PhilGoetz comments on Backchaining causes wishful thinking

PhilGoetz 19 May 2010 21:22 UTC
0 points
As I tried to explain in the post, a complete system that uses some function to generate its own reward signal is unsupervised. If you don’t know how that reward signal is generated, and are just looking at the learning done with it, you’re looking at a supervised system, which is part of a more-mysterious unsupervised system.

‘Unsupervised’ is sexier, and people are motivated to bend the term to cover whatever they’re working on. But for the purposes of this post, it doesn’t matter one bit which term you use.

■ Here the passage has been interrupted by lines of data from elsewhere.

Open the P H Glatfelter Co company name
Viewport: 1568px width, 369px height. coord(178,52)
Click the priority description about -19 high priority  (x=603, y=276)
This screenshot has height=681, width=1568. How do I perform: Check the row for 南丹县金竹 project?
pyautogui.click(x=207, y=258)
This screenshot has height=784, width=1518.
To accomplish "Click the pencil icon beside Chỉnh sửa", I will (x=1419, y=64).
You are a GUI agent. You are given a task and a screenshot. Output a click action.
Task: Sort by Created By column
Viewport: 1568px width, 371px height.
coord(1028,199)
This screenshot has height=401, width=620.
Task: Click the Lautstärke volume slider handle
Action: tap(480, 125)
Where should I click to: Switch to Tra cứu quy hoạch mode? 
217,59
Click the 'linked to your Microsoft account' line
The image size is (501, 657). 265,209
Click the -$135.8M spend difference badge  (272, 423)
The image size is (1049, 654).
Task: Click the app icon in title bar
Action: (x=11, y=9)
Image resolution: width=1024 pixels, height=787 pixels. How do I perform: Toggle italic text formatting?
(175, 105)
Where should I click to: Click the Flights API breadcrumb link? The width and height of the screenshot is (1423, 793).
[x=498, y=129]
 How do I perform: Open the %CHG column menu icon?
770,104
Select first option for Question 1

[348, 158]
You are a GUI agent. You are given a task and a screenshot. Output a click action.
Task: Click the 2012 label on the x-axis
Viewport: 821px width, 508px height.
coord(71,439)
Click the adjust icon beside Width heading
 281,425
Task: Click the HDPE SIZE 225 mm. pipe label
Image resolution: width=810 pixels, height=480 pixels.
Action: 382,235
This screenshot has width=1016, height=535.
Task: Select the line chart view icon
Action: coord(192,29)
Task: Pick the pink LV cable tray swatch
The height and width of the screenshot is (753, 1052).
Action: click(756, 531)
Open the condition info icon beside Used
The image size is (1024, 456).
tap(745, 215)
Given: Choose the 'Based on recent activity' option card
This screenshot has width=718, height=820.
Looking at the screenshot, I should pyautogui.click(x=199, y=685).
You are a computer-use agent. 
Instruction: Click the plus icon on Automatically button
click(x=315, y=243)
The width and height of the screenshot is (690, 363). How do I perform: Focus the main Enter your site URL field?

- timtyler 19 May 2010 21:58 UTC
  0 points
  Parent
  This all sounds very strange to me. If there is a supervisor—but all they do is use a carrot and a stick—then I think that would generally be classified as reinforcement learning. Supervised learning is where the learner gets given the correct outputs—or is told the right answers.
  
  http://en.wikipedia.org/wiki/Supervised_learning
  
  http://en.wikipedia.org/wiki/Unsupervised_learning
  
  http://en.wikipedia.org/wiki/Semi-supervised_learning
  - PhilGoetz 19 May 2010 22:57 UTC
    0 points
    Parent
    I’m saying that applying carrot/stick is equivalent to saying yes/no.
    
    I deleted the whole paragraph about supervised/unsupervised, since it contributed nothing and was obviously a distraction.